Choose your leaves or flowers. Don’t wash them before use – not only will this destroy some of their delicate oils, but as soon as you introduce water into the mixture, you are setting it up to develop mould. (One of my friends was complaining that his nettle oil had an unpleasant odour, which it really shouldn’t, nettle has a fresh, rather lovely scent as an oil. I discovered that he had been rinsing the herbs before packing them in the jar.) To avoid this, make sure you pick your herbs on a dry, sunny day, and pick them from an unpolluted location

To make your cold infused oil, take your fresh herbs, cut them up, pack them tightly into  a glass jar, and cover with vegetable oil (olive, sunflower etc.). Leave on a sunny windowsill for 2 weeks, shaking daily. Strain into a clean, dry jar, label and keep in a cool, dark place for up to a year.

Infused herbal oils may be used as they are or thickened into salves with beeswax. Unlike essential oils, they do not need to be diluted for use.

Primrose – the Fairy Flower

I love primroses, they tell us that the tides of spring and summer are turning, and they have such a magical reputation. In Ireland they are called ‘fairy flowers’ and it is said that eating them is a sure way to see fairies. According to legend, if you touch a fairy rock with the right number of primroses in a posy, it will open to fairyland and fairy gifts, but the wrong number opens the door to doom.

They are very much associated with the currents of lusty fertility that surround Beltane.
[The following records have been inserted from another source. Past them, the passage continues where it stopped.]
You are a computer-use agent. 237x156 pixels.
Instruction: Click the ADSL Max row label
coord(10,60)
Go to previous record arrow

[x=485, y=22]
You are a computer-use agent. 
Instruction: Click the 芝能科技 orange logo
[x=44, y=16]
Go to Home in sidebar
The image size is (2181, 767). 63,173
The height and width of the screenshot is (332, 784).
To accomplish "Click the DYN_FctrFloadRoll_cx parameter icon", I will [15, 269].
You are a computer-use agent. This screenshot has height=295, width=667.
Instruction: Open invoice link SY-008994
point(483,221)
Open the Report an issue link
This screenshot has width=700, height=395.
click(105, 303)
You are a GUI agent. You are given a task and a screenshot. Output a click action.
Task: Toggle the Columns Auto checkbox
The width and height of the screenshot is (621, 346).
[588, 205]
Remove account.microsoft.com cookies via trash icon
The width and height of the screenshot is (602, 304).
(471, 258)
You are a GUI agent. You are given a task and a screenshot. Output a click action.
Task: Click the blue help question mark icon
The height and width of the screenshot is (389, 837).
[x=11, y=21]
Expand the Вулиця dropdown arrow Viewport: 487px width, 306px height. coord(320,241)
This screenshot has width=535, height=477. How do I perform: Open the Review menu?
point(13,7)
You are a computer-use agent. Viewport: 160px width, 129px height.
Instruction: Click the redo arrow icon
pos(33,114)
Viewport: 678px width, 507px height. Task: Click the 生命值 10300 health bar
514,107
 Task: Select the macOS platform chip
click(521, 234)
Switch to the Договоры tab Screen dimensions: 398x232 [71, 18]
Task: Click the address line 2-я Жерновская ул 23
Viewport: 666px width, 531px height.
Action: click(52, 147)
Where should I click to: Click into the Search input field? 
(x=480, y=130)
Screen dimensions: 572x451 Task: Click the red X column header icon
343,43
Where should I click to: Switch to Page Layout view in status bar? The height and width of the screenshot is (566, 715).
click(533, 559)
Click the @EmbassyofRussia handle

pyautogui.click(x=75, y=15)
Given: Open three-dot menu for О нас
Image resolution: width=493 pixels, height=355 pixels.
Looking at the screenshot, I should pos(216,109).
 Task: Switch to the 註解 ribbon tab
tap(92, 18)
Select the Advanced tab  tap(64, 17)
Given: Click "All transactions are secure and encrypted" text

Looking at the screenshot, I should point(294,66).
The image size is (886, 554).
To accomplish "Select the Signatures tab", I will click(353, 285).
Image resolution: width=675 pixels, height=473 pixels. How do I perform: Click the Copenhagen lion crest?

Shakespeare wrote about the “the primrose path of dalliance”, in Hamlet, and to present a woman with a bunch of primroses, was to comment on her morals!

This time of year I always make infused primrose oil to use in skin care products, as they are great for mature and dry skin. Not many people realise they both the leaves and flowers are edible, and make a pretty addition to salads. I also like to crystallise the flowers to use for pretty cake decorations.

A cup of tea, make from the leaves or flowers is a mild painkiller, and can help a headache.

Caution: Avoid medicinal use if you are pregnant or breastfeeding, sensitive to aspirin or taking anti-coagulant drugs.